======== Page extract ========
Talos Vulnerability Report

TALOS-2021-1341

Microsoft Azure Sphere Security Monitor SMSyscallCommitImageStaging stage-without-manifest denial of service vulnerability

November 9, 2021

Summary

A denial of service vulnerability exists in the Security Monitor SMSyscallCommitImageStaging stage-without-manifest functionality of Microsoft Azure Sphere 21.01. A specially crafted image package can lead to boot looping, requiring manual recovery. An attacker can flash a malicious image to trigger this vulnerability.
This vulnerability is theoretical and was discovered in development mode but has not been confirmed in pre-production or production environments by either Talos or Microsoft.

Tested Versions

Microsoft Azure Sphere 21.01

Product URLs

https://azure.microsoft.com/en-us/services/azure-sphere/

CVSSv3 Score

6.0 - CVSS:3.0/AV:L/AC:L/PR:H/UI:N/S:C/C:N/I:N/A:H

CWE

CWE-306 - Missing Authentication for Critical Function

Details

Important note:
We are releasing this advisory to highlight this potential issue, however Microsoft has not been able to reproduce this in Azure Sphere’s pre-production or production environments and Talos is unable to test outside of the development environment, given the restrictions that are placed on us by the device.
========
Directions =
1: Please copy the vulnerability report word for word between "TALOS-2021-1341" and "trigger this vulnerability.", inclusive.
2: Answer these questions from the vulnerability report:
(a) Which product version was tested?
(b) What CVSSv3 score does the report give?
(c) Which CWE entry does the report list?
======== Record excerpts ========
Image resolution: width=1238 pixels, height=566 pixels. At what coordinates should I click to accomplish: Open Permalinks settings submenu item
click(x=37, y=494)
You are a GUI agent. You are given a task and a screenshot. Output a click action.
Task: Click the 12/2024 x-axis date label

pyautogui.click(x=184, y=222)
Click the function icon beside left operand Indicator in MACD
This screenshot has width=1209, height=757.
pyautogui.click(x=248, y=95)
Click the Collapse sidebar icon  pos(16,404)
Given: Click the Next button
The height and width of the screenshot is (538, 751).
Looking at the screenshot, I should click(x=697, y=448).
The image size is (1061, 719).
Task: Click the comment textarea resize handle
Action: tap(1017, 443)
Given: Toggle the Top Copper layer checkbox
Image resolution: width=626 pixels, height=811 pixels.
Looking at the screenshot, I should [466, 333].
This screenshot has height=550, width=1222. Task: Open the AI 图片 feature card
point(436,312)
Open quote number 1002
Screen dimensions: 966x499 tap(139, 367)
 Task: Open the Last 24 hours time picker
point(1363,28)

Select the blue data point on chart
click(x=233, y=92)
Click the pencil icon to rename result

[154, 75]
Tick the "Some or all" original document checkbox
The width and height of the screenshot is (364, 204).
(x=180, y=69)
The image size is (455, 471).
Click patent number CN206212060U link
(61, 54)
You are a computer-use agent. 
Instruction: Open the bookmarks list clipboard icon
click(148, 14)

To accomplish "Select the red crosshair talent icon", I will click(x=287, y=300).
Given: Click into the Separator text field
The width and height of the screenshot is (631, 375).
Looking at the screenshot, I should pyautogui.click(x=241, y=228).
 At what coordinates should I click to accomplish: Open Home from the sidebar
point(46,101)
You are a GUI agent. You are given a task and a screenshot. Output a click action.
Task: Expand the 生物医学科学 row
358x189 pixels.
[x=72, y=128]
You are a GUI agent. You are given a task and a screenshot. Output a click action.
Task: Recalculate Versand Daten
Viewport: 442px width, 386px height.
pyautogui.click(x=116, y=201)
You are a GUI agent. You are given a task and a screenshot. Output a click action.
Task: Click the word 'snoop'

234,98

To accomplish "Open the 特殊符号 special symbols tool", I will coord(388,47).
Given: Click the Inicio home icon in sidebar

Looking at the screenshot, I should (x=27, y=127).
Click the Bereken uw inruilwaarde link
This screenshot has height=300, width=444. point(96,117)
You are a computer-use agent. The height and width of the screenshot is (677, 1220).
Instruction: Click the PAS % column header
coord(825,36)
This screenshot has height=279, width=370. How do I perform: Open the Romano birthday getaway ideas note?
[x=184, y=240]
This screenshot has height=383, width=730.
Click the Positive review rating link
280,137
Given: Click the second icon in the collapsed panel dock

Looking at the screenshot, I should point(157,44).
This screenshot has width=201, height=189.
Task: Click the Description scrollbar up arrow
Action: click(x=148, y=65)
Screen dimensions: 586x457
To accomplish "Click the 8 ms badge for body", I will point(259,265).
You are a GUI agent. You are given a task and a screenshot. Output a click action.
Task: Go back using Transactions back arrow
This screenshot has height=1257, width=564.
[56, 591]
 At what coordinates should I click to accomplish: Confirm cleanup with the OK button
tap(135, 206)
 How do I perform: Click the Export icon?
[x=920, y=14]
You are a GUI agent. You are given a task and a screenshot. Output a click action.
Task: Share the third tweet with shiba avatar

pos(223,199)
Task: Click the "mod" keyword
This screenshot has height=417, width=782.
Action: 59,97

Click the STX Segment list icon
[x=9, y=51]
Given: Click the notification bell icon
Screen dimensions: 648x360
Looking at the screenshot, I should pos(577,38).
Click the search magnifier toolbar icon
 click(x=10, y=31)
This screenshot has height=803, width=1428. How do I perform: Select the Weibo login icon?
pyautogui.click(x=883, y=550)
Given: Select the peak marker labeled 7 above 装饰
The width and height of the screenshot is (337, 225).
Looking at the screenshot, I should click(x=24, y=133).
========
Expected outputs =
1:
TALOS-2021-1341

Microsoft Azure Sphere Security Monitor SMSyscallCommitImageStaging stage-without-manifest denial of service vulnerability

November 9, 2021

Summary

A denial of service vulnerability exists in the Security Monitor SMSyscallCommitImageStaging stage-without-manifest functionality of Microsoft Azure Sphere 21.01. A specially crafted image package can lead to boot looping, requiring manual recovery. An attacker can flash a malicious image to trigger this vulnerability.

2:
(a) Microsoft Azure Sphere 21.01
(b) 6.0
(c) CWE-306 - Missing Authentication for Critical Function